* Records excerpted from a collection:
----

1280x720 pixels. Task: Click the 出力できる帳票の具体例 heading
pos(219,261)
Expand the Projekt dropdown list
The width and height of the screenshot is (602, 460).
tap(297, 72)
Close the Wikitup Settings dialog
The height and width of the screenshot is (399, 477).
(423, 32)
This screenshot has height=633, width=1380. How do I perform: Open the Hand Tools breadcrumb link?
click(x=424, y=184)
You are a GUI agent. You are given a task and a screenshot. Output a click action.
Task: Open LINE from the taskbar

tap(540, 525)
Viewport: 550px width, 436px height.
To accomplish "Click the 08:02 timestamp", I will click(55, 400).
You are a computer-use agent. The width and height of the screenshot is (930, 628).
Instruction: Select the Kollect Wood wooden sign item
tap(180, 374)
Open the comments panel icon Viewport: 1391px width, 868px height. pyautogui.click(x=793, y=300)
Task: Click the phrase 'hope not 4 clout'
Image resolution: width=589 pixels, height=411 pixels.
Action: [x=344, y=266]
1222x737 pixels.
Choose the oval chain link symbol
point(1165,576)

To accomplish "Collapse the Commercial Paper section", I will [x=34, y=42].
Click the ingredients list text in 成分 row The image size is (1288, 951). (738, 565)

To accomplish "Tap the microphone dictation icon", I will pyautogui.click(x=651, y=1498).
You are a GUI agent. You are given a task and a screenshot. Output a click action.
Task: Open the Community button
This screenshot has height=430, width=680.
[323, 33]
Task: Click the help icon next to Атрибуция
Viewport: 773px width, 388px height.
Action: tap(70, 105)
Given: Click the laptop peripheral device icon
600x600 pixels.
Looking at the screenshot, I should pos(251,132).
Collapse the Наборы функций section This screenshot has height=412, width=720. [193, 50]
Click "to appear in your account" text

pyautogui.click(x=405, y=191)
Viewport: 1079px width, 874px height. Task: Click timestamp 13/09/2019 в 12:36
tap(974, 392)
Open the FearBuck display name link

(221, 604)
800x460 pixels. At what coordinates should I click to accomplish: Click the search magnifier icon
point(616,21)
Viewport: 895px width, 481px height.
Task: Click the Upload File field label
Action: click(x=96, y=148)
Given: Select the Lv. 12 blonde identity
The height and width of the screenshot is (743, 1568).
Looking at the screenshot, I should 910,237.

----

* ASSIGNMENT:
Tell how many lines in the data include the string "will". Reply with the number and no other text.

* RESPONSE:
3